WHAT TO WORK ON: When you reach the line containing "Viewport: 613px width, 474px", begin reproducing the material exactly, stop after the line containing "You are a GUI", and leave out any pictures along the way.
Segment Open
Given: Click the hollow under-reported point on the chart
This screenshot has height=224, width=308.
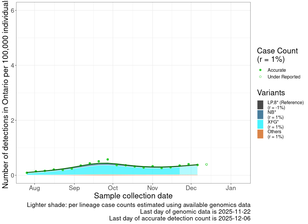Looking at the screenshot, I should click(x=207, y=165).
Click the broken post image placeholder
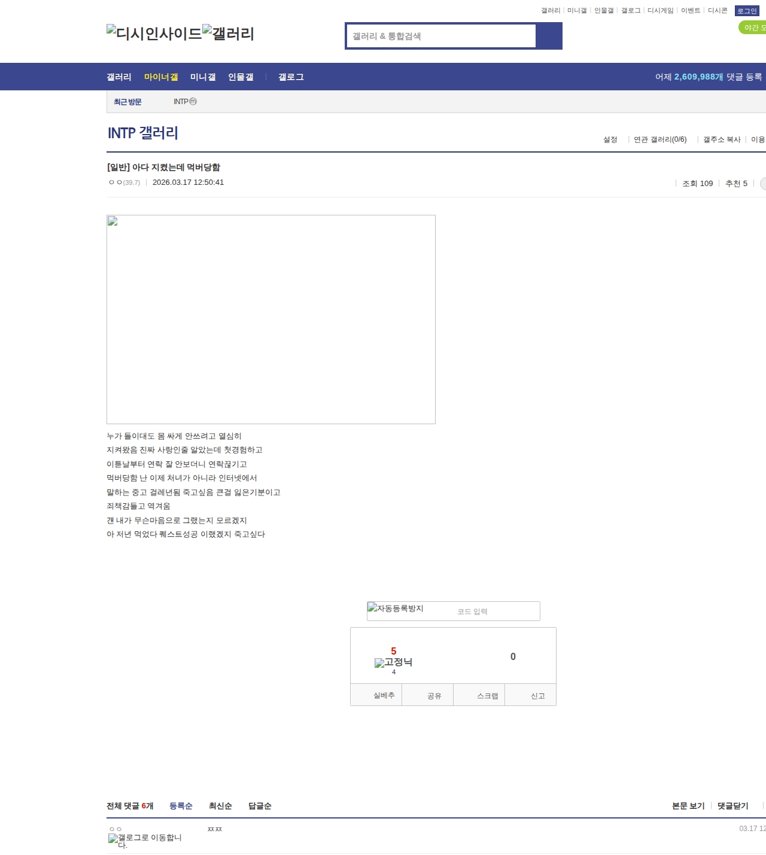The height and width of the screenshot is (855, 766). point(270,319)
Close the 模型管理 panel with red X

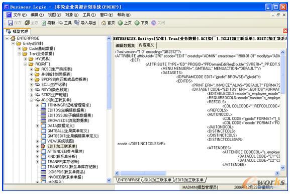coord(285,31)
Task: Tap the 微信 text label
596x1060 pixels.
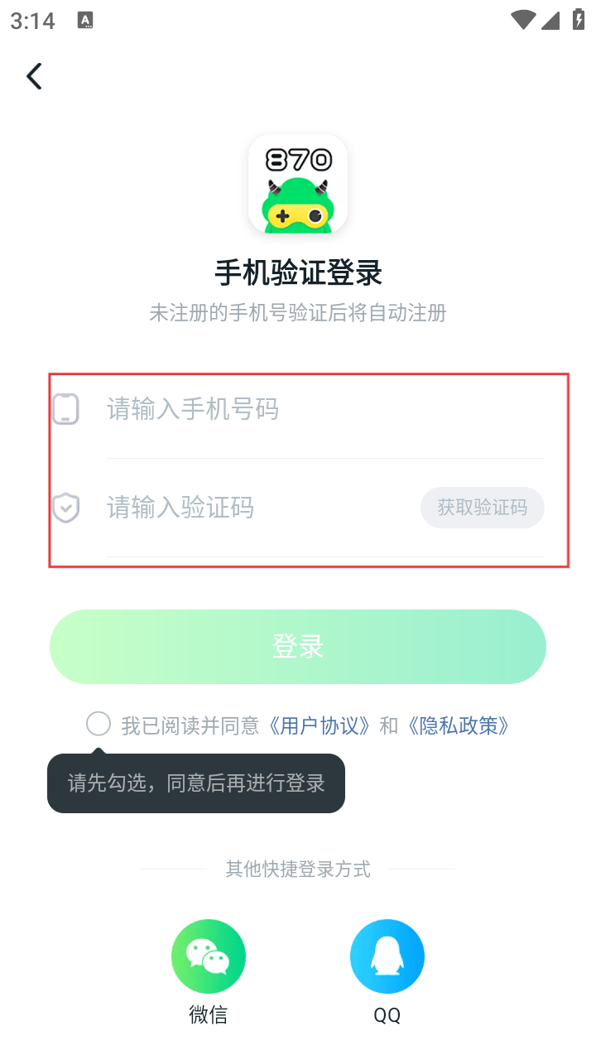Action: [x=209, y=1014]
Segment Closed
Segment Open
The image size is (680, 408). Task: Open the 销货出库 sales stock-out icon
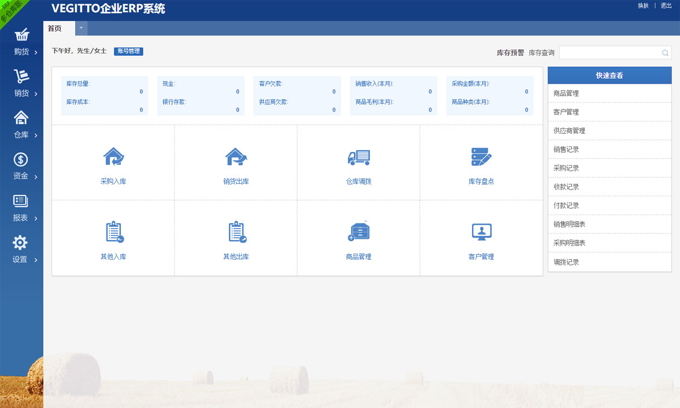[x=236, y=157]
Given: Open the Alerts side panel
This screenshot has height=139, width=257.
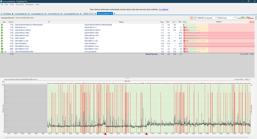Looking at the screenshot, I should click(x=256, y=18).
Segment Closed
Segment Open
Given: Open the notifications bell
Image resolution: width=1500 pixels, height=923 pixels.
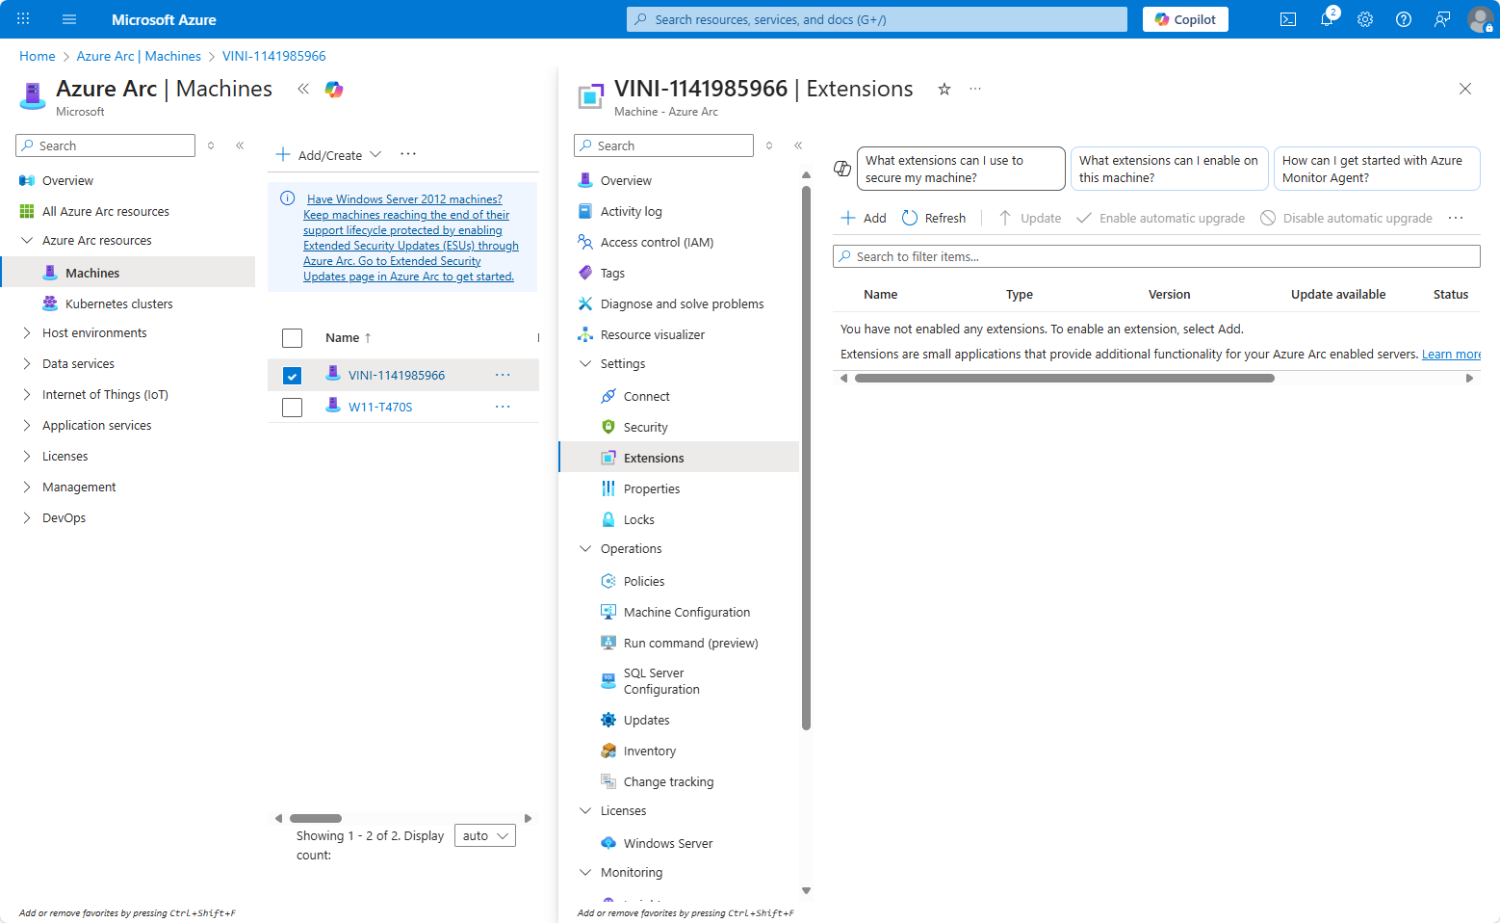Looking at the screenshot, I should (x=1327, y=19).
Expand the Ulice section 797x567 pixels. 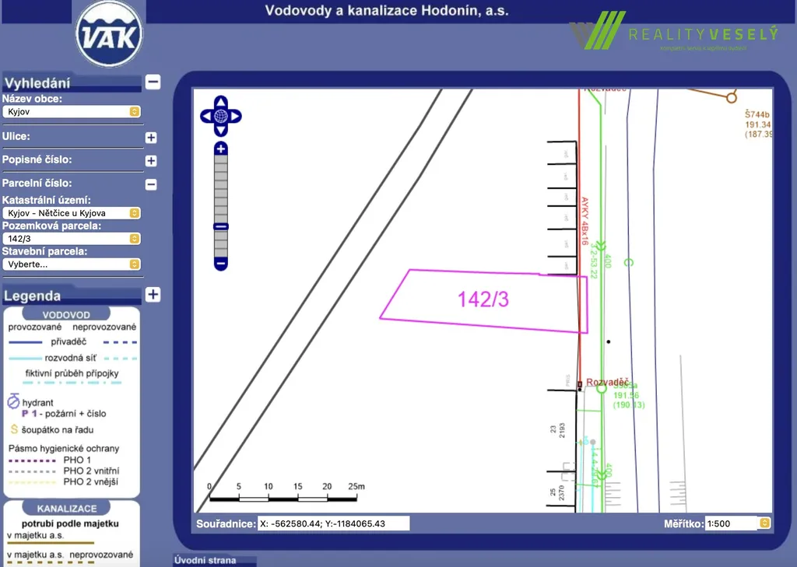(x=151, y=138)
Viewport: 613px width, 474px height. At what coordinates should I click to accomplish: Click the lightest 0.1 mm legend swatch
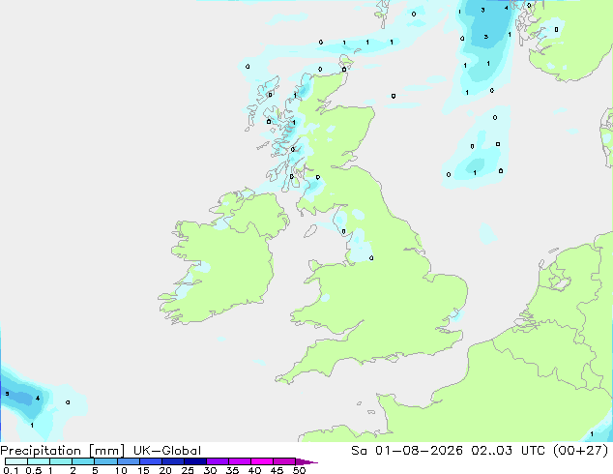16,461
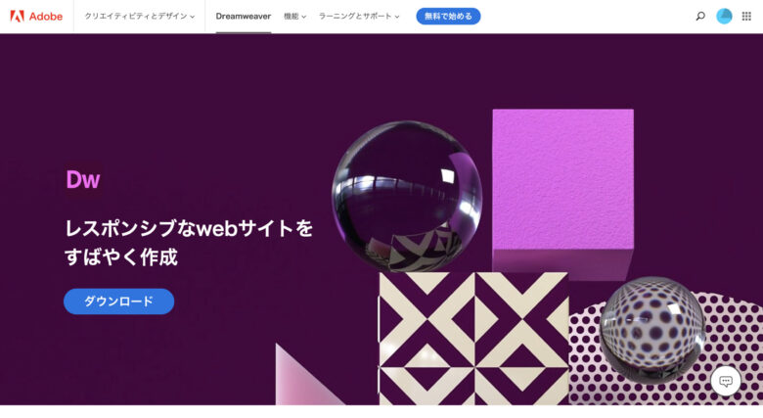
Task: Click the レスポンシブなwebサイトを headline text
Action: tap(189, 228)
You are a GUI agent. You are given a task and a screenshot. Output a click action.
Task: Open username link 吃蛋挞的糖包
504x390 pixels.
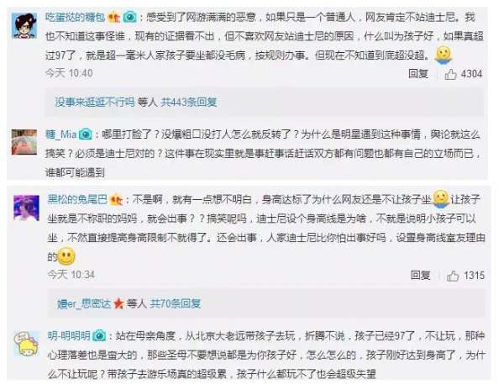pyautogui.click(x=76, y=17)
Segment Closed
WRITTEN ANSWER:
Viewport: 613px width, 474px height. At what coordinates should I click to accomplish: Click the lightest 0.1 mm legend swatch
16,461
Task: Click the レスポンシブなwebサイトを headline text
Action: tap(189, 228)
You are a GUI agent. You are given a task and a screenshot. Output a click action.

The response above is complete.